A/N: It certainly took me long enough, didn't it? For a while, I lost the thread entirely. Then life, as per usual, got in the way. To cut it all very short and pass all the angst and self-pity and misery of the past weeks, I'll say this: enough is enough, where is the final chapter of that damned thing?! XD

This is officially the first fanfiction I have ever, truly, finished. And when I began it I made a promise to myself that if I finished it, I would get to post the playlist of music that originally inspired this (i was listening to random of all songs on my ipod and these were the ones that stood out). Silly, huh? Nevertheless, a promise is a promise and my psyche and muse both need the indulgence.

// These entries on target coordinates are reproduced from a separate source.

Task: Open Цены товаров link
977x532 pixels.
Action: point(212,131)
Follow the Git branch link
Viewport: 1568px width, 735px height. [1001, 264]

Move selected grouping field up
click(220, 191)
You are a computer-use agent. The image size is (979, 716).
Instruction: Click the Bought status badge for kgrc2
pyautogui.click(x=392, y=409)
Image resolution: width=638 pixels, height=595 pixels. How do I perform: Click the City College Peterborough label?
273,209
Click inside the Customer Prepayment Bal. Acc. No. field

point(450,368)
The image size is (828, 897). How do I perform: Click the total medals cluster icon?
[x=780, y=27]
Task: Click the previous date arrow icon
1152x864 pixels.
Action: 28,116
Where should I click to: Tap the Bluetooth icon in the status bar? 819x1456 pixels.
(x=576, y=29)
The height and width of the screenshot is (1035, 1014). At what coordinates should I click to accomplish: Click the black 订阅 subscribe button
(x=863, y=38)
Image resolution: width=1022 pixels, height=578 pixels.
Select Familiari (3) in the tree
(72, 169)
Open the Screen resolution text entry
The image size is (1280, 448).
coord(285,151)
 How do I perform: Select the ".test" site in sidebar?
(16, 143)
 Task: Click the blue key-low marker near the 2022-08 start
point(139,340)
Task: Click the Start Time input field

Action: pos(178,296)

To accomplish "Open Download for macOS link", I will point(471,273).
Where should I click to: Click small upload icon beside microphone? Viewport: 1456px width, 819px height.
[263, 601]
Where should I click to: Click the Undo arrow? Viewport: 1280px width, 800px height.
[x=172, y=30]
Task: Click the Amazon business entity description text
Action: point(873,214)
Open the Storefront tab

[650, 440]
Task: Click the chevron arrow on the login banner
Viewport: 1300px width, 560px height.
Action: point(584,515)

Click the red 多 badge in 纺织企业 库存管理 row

Kindly ignore it if it pleases you to do so. (I hope I can post a playlist in an A/N, the rules are quite different here than they are on DeviantArt.)

Whispers in the Dark by Skillet
Imaginary by Evanescence
Wrapped in Your Arms by Fireflight
Driving With the Top Down by Ramin Djawadi (from the Iron Man soundtrack)
Carnival of Rust by Poets of the Fall
Leave Out All the Rest by Linkin Park
Only the Strong by Flaw (this might in truth be a Nine Inch Nails song, my iTunes has never been clear about this)
Ready and Waiting to Fall by Mae
La Journée Est Finie from Les Misérables: The French Concept Album (the only place to find this is on , I warn you)
Shall Never Surrender by Jason "Shyboy" Arnold of Hyonogaja (from the Devil May Cry 4 Special Original Soundtrack - this song is awesome, though tricky to find)
Photograph by 12 Stones
The Hand That Feeds by Nine Inch Nails

I am sorry, again, for OOC, a sense of being rushed, or a short chapter. And also for run-on sentences and over-description, the battle against these is ongoing. I'm a bit more content with this as it is now than I was with it when I posted Chapter 6. I hope it leaves you well.

Whether it comes as a relief or a disappointment, I must say that I won't be working on anything new at least until this summer. I am moving! There is a convention! I have to get a new job before I have to apply at my current position for a fireproof uniform because mine is not withstanding the temperatures that HELL has risen to of late. *runs screaming into a wall*

Without any further ado, thank you to all of you~! Your notices of favorites and helpful comments and constructive criticism have all been very helpful. I hope that you will find in this chapter that I have improved the work. As much as circumstances and consistency would allow, anyway (after all, I started this fic with a heavy sense of flippancy).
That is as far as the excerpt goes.